EXTRAIT CITÉ
--------------------

Les personnes frappées par un deuil ont tous les droits. Même celui de se transformer en charmant, naïf ou exécrable poète ou poétesse. Il y a comme cela des lois du genre. Quand un président de la République meurt, les stations de radio de service public jouent de la musique classique. Pourquoi cette musique, en particulier, est-elle associée à la notion de deuil national (dans d’autres contrées, on joue de la musique militaire) ? Parfois, cela se conçoit : le deuxième mouvement de la symphonie Héroïque de Beethoven est bel et bien une marche funèbre. Mais, a priori, le 3e mouvement de la deuxième sonate de Chopin ne l’est pas. Le 2e mouvement de la septième de Beethoven non plus. À mon enterrement, pas de curé, de la musique. Au programme, il n’y aura pas le Requiem de Gounod. Mais “ Le Dernier Repas ” de Jacques Brel.
Alors, quand certains ont refermé le caveau d’un être cher, ils se croient obligés de faire confectionner, en marbre et à vil prix, des cucudgeries sans nom. À côté des sobres « À mon époux bien aimé », « À notre cher oncle », « À notre camarade », « Les voisins », on trouve l’indépassable « Repose en Paix », un classique qui ne mange pas de pain (surtout pour ceux qui en ont bavé sur terre), et puis tout une poésie aussi nulle que kitchissime. Pourquoi ?
Pourquoi des gens qui n’ont jamais écrit deux vers de leur vie, qui n’ont peut-être jamais lu une poésie sauf trois ou quatre fables de La Fontaine, se croient-ils tenus, obligés de rendre hommage à l’être cher en lui dédiant d’impossibles quoiqu’attendrissantes monstruosités, tant au niveau du contenu (les vers) que du contenant (le marbre). Il semble qu’il faille alors surjouer l’hommage, faire crisser les violons, dégouliner la guimauve et fulgurer les clichés.
Passons sur la métaphore archi-rebattue de l’ange qui s’est envolé à jamais lors de la mort d’un petit enfant. Les images florales écrasent tout le reste car les fleurs sont, dans notre culture comme dans bien d’autres, l’intercesseur idéal entre la personne disparue et ceux qui sont restés de ce monde. Malheureusement, elles activent des élans aussi poétiques que laborieux :
Gentilles fleurs
Messagères d’amitié
Dites-lui
Que notre cœur
Ne saurait
L’oublier
Pourquoi faut-il faire confiance aux fleurs pour se souvenir ? Quelle qualité d’âme – nous sommes à fond dans l’animisme – leur conférons-nous ?

--------------------

(Lignes tirées d'une collection)
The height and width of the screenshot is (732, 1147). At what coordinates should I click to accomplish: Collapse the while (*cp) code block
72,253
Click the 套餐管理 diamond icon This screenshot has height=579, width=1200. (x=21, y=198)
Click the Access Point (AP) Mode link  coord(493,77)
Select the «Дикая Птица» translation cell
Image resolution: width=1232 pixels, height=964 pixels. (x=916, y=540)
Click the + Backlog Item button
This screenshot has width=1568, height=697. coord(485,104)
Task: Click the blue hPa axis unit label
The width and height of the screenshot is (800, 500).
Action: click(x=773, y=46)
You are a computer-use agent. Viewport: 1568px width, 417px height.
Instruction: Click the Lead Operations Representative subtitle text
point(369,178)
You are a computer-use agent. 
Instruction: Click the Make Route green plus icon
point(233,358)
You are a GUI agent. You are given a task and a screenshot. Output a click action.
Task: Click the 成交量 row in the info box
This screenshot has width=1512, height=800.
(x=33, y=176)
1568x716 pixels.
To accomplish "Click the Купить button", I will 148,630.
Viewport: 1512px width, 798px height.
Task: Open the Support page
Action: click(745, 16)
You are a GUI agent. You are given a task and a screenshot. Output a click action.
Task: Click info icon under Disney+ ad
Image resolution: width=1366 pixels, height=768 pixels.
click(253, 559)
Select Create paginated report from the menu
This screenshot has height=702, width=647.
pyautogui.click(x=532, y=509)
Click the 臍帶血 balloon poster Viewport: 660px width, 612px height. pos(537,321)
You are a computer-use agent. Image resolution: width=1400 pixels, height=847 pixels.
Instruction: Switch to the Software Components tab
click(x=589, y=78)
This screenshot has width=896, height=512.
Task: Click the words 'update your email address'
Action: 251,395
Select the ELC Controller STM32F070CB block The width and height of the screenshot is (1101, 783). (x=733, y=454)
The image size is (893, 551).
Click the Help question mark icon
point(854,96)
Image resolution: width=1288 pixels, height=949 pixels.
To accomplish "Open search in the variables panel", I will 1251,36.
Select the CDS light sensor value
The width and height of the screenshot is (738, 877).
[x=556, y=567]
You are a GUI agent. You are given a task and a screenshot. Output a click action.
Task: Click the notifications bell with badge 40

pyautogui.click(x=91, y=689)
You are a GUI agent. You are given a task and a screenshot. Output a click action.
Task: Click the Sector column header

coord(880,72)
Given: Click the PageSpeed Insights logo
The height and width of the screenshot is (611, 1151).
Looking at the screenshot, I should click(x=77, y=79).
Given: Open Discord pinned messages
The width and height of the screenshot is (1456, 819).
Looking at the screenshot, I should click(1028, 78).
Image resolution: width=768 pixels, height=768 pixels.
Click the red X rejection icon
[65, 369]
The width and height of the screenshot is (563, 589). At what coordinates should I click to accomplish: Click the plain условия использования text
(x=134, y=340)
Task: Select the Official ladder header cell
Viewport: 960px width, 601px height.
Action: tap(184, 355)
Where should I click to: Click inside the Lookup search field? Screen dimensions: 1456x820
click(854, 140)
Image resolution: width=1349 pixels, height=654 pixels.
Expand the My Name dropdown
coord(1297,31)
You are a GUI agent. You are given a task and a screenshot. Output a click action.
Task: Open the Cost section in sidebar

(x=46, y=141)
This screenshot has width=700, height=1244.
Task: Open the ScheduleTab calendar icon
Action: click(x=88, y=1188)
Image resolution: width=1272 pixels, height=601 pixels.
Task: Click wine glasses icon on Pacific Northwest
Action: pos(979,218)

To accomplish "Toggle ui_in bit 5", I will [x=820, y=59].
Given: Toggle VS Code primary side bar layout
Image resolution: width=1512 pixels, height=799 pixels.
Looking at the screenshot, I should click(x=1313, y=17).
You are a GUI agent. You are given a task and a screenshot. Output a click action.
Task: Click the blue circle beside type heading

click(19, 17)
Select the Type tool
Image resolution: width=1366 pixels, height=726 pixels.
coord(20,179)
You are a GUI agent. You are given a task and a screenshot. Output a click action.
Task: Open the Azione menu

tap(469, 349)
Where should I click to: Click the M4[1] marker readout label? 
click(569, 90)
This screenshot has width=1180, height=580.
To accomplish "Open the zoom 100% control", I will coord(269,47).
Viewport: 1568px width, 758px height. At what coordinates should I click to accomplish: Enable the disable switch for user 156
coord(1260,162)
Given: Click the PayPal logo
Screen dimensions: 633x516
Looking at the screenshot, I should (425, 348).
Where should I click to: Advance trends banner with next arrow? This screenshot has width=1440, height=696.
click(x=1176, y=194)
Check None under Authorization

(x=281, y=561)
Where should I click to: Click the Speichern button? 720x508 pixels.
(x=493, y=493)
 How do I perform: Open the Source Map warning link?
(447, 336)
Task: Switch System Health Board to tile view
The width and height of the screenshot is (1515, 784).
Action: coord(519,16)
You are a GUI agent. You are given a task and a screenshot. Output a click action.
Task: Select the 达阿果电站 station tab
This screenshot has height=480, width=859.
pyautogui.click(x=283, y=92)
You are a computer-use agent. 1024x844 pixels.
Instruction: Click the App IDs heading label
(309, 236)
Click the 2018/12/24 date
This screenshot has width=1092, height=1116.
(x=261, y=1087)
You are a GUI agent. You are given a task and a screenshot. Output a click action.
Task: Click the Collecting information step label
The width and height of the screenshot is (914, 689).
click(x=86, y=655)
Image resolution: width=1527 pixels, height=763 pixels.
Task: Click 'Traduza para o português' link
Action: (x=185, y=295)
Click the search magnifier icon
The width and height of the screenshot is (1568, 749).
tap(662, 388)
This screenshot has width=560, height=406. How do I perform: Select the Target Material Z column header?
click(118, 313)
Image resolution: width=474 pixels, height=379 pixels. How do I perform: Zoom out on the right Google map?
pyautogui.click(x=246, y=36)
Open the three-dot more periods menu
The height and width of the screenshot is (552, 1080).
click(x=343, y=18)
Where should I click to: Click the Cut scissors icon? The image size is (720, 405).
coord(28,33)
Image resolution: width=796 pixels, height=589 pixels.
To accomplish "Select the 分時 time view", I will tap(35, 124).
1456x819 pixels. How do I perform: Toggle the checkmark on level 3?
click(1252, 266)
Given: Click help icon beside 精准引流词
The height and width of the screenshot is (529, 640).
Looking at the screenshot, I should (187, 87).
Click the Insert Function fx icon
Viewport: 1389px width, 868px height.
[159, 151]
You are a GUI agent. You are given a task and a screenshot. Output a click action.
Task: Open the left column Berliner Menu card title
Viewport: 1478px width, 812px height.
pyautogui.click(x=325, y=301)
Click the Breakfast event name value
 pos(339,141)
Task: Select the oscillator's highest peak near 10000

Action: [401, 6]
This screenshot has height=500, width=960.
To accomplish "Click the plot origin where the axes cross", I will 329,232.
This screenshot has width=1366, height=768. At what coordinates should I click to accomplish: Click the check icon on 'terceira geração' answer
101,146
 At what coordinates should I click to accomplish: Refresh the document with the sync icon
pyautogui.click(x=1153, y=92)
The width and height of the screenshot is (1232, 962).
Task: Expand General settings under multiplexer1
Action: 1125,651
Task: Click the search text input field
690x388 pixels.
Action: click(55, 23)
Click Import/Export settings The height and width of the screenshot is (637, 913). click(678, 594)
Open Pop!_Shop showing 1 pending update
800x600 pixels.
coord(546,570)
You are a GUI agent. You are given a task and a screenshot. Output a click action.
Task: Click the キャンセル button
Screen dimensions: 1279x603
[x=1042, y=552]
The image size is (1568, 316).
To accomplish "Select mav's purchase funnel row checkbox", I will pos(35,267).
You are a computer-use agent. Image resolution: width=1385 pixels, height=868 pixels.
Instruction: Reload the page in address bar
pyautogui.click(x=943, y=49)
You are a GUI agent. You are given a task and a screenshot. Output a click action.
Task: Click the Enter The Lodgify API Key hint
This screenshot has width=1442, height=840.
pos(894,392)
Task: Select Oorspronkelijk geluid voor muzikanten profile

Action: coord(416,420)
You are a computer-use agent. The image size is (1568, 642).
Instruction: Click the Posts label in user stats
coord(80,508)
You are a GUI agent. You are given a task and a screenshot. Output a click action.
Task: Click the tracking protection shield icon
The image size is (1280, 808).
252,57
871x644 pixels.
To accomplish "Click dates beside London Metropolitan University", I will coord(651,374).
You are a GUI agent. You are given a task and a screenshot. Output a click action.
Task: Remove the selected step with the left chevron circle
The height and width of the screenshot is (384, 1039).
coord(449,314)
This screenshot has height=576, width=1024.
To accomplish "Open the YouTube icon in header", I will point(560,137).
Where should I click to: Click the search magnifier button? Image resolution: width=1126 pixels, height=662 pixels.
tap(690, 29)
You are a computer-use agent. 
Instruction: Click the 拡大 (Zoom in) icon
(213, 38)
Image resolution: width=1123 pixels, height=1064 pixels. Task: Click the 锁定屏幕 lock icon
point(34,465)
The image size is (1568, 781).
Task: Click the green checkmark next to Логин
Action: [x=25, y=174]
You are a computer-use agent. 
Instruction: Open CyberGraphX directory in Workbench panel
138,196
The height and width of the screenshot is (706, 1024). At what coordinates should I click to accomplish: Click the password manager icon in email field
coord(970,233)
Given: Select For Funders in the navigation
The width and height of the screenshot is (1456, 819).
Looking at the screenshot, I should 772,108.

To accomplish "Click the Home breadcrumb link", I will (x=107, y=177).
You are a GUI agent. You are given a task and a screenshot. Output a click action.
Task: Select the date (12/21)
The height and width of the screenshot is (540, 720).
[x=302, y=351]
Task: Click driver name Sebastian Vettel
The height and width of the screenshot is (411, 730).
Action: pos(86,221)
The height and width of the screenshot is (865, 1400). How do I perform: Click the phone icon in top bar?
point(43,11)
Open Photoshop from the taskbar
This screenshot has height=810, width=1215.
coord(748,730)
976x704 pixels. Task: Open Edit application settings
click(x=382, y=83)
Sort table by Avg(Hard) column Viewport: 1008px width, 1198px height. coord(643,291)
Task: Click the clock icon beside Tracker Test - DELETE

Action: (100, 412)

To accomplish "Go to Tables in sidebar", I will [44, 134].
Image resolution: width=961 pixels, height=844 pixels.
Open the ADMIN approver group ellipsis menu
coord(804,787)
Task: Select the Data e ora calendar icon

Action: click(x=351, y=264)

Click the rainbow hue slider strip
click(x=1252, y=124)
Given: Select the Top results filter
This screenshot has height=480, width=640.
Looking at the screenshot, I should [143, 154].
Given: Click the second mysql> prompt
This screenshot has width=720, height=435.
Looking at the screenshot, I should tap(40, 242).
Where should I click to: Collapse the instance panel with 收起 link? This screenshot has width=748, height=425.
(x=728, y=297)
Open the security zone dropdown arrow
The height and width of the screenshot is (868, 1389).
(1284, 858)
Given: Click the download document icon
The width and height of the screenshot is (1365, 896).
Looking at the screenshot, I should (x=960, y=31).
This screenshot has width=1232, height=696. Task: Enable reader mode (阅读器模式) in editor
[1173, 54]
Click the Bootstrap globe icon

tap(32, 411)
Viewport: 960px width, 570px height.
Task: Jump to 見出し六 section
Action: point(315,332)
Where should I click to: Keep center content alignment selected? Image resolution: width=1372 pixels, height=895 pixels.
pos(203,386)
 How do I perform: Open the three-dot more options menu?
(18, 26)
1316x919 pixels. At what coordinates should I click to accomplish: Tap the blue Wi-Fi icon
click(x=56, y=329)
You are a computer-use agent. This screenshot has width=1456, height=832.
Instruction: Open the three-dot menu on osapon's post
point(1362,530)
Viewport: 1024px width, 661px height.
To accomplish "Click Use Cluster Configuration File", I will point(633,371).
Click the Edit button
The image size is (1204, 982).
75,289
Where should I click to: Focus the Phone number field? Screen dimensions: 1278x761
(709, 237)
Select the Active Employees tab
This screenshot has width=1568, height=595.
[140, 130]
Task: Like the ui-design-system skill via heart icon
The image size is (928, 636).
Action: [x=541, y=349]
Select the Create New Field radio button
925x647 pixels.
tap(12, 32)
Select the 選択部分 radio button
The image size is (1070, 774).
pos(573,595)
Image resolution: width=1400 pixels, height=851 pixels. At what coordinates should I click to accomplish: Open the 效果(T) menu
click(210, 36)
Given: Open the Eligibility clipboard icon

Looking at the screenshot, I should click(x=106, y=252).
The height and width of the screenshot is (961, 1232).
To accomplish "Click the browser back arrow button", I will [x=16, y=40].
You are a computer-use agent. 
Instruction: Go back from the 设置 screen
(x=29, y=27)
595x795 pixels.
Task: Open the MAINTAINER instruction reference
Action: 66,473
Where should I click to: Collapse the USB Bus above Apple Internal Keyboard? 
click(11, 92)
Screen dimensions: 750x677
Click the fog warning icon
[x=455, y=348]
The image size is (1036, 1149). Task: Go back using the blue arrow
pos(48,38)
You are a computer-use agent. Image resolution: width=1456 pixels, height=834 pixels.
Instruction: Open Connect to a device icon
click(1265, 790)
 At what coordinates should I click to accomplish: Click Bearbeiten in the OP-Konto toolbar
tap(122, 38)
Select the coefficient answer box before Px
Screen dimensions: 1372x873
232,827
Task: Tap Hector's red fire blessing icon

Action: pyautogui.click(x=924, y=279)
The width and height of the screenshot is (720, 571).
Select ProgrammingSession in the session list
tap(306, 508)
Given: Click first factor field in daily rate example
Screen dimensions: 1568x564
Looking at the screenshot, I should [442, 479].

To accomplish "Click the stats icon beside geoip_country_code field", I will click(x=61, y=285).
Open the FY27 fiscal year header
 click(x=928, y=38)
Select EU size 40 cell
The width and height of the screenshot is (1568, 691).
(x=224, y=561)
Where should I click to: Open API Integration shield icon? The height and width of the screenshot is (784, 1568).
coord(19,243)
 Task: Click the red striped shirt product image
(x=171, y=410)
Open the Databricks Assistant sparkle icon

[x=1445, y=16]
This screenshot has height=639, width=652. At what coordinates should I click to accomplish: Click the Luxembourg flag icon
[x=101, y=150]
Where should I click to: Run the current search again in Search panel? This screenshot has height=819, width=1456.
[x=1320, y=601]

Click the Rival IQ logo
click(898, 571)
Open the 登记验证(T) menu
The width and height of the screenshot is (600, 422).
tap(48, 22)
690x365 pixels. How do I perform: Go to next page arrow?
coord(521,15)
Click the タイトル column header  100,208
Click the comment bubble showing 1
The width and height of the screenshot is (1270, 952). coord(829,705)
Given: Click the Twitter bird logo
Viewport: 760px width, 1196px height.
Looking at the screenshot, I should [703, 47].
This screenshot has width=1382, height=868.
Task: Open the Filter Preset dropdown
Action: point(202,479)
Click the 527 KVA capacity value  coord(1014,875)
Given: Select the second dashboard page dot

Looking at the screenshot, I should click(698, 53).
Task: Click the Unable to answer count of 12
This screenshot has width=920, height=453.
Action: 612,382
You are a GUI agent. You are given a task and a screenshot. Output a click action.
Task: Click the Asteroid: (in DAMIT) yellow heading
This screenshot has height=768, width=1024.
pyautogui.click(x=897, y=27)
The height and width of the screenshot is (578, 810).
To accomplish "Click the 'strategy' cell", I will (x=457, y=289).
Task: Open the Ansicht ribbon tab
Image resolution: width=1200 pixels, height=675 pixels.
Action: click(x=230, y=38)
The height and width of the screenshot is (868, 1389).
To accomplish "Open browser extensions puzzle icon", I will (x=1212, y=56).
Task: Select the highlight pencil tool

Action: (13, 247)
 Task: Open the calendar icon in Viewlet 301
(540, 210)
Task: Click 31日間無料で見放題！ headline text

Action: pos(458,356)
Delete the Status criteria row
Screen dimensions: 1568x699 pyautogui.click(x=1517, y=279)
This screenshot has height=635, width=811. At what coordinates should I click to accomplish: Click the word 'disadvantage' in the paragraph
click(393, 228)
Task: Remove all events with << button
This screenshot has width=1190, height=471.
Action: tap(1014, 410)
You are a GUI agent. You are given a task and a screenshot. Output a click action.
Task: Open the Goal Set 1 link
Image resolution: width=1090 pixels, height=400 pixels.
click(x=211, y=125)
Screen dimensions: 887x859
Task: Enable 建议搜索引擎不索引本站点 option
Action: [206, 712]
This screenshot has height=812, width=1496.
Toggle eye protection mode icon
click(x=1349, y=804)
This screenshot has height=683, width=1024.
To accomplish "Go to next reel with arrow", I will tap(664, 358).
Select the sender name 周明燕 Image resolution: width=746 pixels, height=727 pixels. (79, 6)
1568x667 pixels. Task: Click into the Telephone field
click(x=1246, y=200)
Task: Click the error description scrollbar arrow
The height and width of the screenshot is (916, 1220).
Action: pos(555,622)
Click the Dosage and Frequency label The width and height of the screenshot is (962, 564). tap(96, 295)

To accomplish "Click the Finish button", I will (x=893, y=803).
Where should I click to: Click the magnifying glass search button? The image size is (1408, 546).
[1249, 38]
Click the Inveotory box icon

--------------------

CONSIGNE
D'après l'extrait, quelle chanson de Jacques Brel figurera au programme de l'enterrement évoqué ? Répondez en quelques mots, s'il vous plaît. Ces lignes n'ont aucun rapport avec l'extrait.

RÉPONSE RÉDIGÉE
« Le Dernier Repas ».